El HRV (Heart Rate Variability o variabilidad de la frecuencia cardiaca) es la variación en milisegundos entre un latido y el siguiente. El corazón no late como un metrónomo — hay pequeñas variaciones entre cada latido, y esas variaciones son información valiosa sobre el estado de tu sistema nervioso.
HRV alto: el sistema nervioso parasimpático (descanso y recuperación) está dominando. El cuerpo está recuperado y listo para entrenar fuerte.
HRV bajo: el sistema nervioso simpático (estrés y alerta) está activo. El cuerpo necesita recuperación — puede ser por un entreno duro, poco sueño, estrés laboral o inicio de enfermedad.
💡 Lo importante
El HRV absoluto no importa tanto como tu tendencia. Un HRV de 45ms puede ser excelente para una persona y bajo para otra. Lo que importa es si tu HRV sube, baja o se mantiene respecto a tu media personal.
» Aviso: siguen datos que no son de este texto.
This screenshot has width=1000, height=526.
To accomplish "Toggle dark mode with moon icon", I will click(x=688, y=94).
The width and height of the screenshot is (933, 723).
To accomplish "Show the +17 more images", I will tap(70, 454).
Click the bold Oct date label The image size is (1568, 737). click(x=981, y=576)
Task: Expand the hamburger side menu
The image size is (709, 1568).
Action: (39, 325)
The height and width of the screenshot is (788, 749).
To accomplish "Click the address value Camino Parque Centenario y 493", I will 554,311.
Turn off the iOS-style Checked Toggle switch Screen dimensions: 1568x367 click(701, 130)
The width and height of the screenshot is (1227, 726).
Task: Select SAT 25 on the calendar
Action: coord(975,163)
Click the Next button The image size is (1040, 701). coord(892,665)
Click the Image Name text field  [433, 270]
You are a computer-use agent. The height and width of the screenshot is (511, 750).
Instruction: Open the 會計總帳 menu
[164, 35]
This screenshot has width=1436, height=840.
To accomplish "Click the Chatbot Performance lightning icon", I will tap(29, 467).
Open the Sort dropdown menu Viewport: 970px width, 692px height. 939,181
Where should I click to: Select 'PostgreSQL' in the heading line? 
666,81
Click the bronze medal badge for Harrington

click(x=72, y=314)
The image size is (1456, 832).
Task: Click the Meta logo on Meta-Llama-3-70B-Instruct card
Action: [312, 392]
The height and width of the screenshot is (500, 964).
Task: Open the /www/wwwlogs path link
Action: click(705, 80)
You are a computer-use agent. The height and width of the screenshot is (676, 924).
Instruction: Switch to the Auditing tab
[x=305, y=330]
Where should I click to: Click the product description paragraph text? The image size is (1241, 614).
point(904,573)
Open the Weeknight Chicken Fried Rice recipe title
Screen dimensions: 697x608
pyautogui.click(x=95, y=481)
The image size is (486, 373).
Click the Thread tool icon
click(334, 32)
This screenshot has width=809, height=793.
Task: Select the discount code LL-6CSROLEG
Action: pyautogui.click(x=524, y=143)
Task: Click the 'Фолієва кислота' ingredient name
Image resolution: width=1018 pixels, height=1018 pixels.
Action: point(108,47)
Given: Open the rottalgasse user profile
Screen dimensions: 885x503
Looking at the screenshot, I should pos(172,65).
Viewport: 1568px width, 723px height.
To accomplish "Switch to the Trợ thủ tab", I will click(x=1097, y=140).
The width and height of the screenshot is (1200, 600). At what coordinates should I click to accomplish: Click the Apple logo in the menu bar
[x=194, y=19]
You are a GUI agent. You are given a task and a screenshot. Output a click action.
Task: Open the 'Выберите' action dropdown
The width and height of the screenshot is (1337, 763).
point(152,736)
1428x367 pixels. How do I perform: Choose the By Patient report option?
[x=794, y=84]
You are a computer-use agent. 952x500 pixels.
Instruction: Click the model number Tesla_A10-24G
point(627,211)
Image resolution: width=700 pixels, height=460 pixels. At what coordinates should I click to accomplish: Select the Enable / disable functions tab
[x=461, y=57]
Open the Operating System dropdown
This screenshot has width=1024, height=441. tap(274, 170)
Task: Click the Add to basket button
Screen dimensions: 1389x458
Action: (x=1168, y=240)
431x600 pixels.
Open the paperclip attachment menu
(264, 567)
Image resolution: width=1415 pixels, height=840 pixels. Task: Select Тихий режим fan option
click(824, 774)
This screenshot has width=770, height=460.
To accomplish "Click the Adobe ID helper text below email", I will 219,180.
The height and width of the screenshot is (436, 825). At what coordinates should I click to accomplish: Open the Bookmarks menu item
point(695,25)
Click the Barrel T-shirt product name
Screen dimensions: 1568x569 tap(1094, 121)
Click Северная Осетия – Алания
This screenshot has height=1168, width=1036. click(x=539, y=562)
La forma más práctica es con un anillo inteligente (Oura, Samsung Galaxy Ring) o un reloj GPS compatible. La medición se hace por la mañana antes de levantarte — ese es el momento más representativo porque no está contaminado por el estrés del día.
Los mejores dispositivos para medir HRV:
Anillos inteligentes · SportBeat
Oura Ring Gen 4 — El mejor para HRV
Medición de HRV nocturno continua, temperatura corporal y puntuación de preparación diaria. El estándar de oro para monitorización de recuperación.
🎯 Mi experiencia
Desde que mido el HRV cada mañana entreno de forma mucho más inteligente. Los días que el HRV está bajo y salgo a hacer series igual, el rendimiento es peor y tardo más en recuperarme. Los días que respeto la señal y hago una zona 2 suave, al día siguiente el HRV ya ha subido. Los datos no mienten.